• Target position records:
══════

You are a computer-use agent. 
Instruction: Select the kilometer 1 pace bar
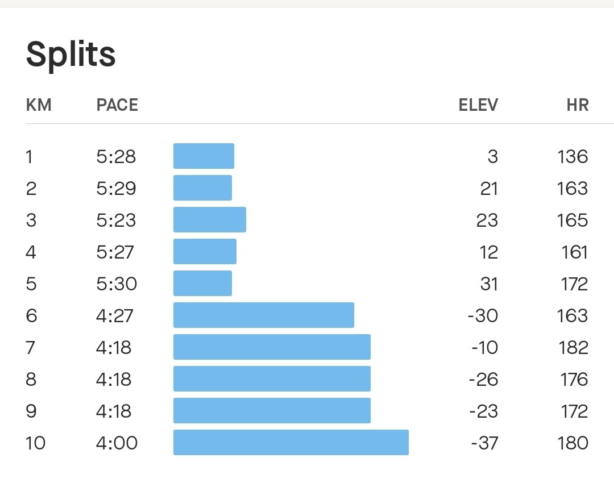coord(204,156)
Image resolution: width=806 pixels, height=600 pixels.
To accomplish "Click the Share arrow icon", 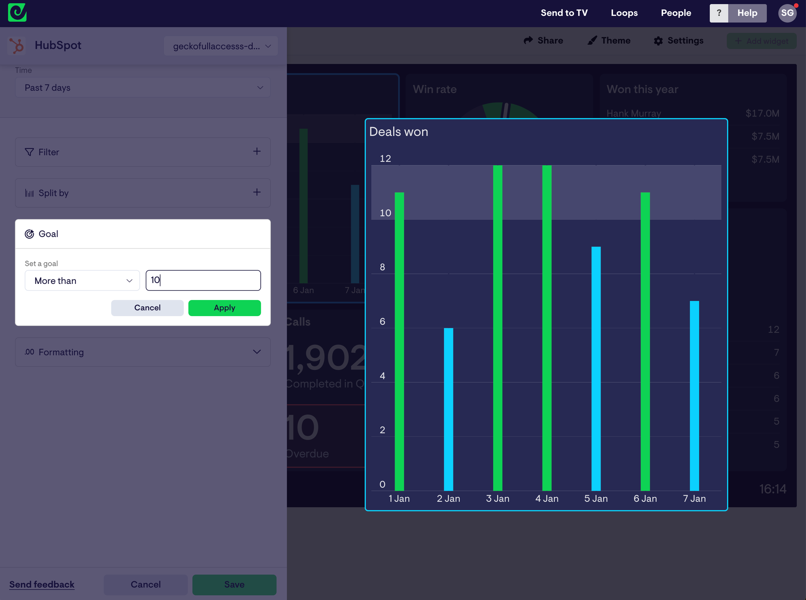I will point(528,40).
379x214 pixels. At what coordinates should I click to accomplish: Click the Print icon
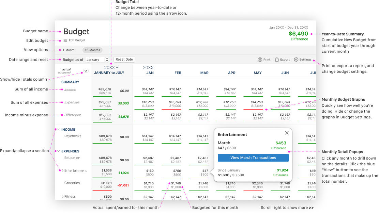[260, 60]
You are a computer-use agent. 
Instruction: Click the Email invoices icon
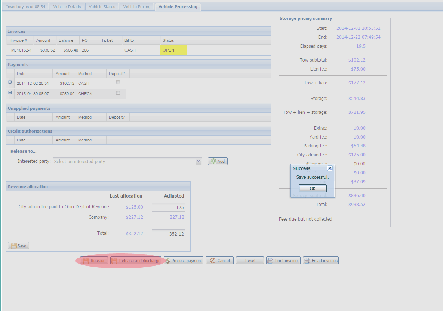pos(307,261)
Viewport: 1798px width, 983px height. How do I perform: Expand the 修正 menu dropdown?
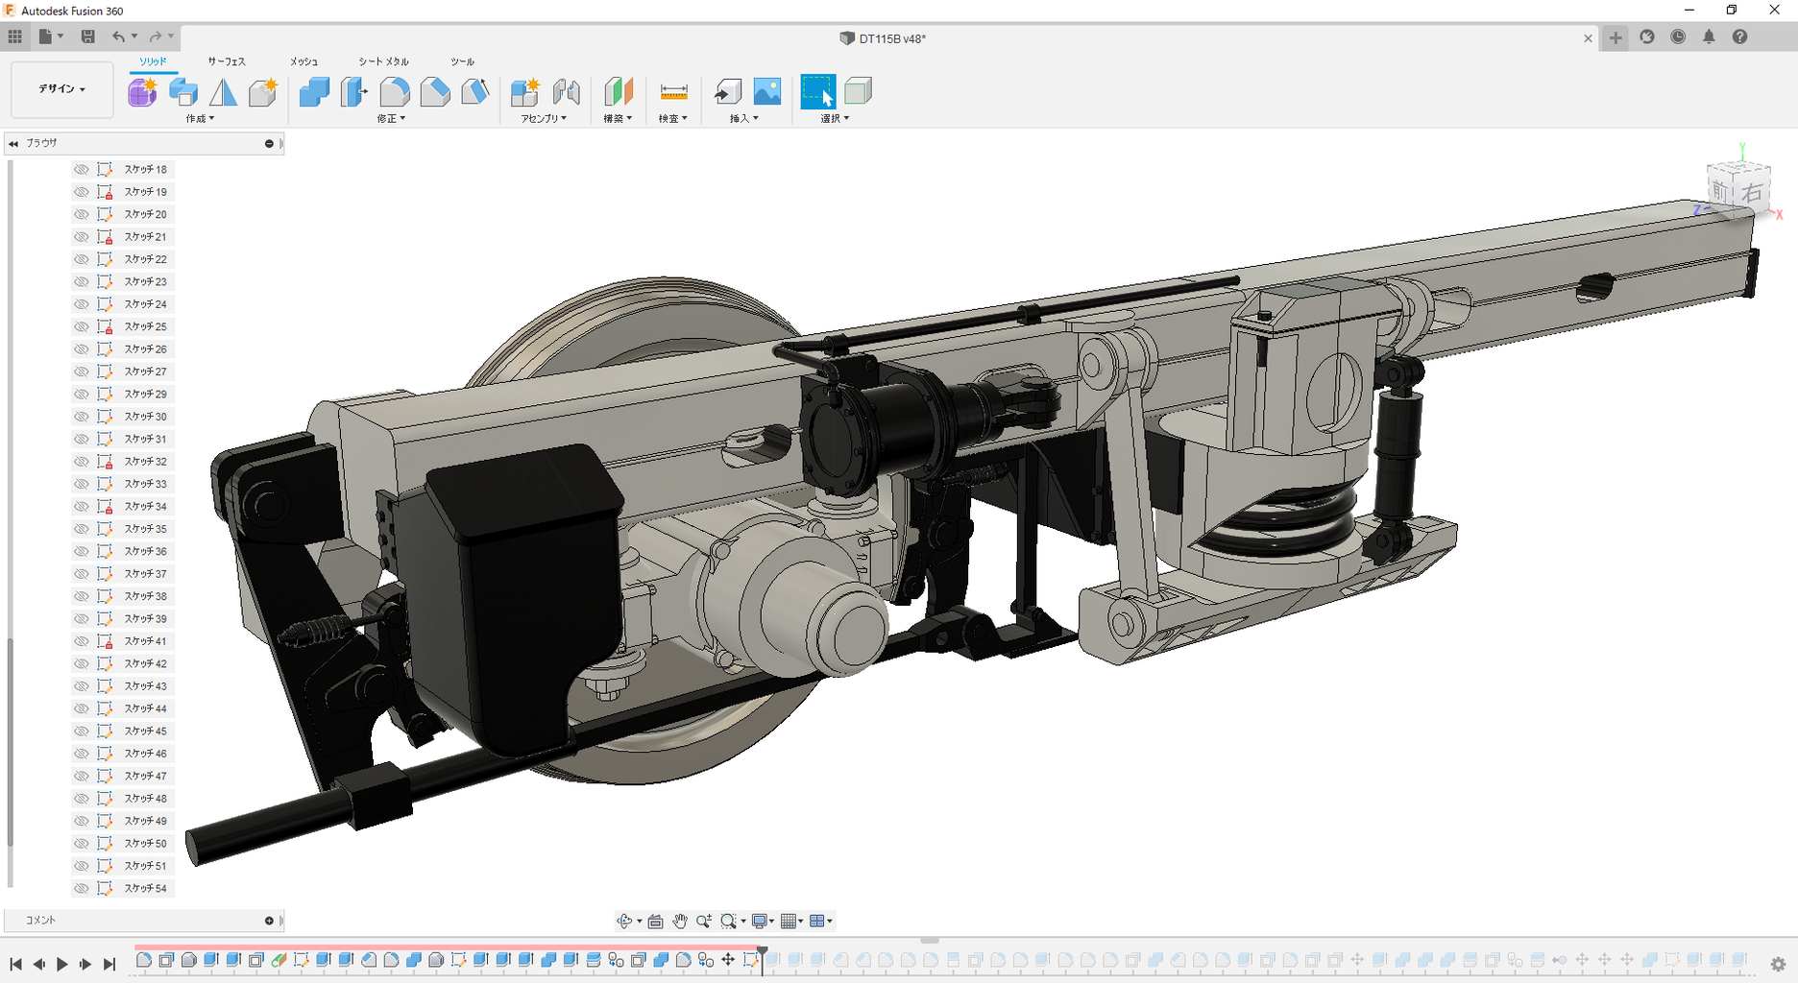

══════

• Exercise: Give back word for word the lines of the material from the one containing "379x214 pixels. At" through to the end, leaving the pictures out.

• Finished task:
379x214 pixels. At what coordinates should I click to accomplish: Click the Print icon
[260, 60]
You are a computer-use agent. 
Instruction: Click the Email invoices icon
pos(307,261)
Viewport: 1798px width, 983px height. How do I perform: Expand the 修正 menu dropdown?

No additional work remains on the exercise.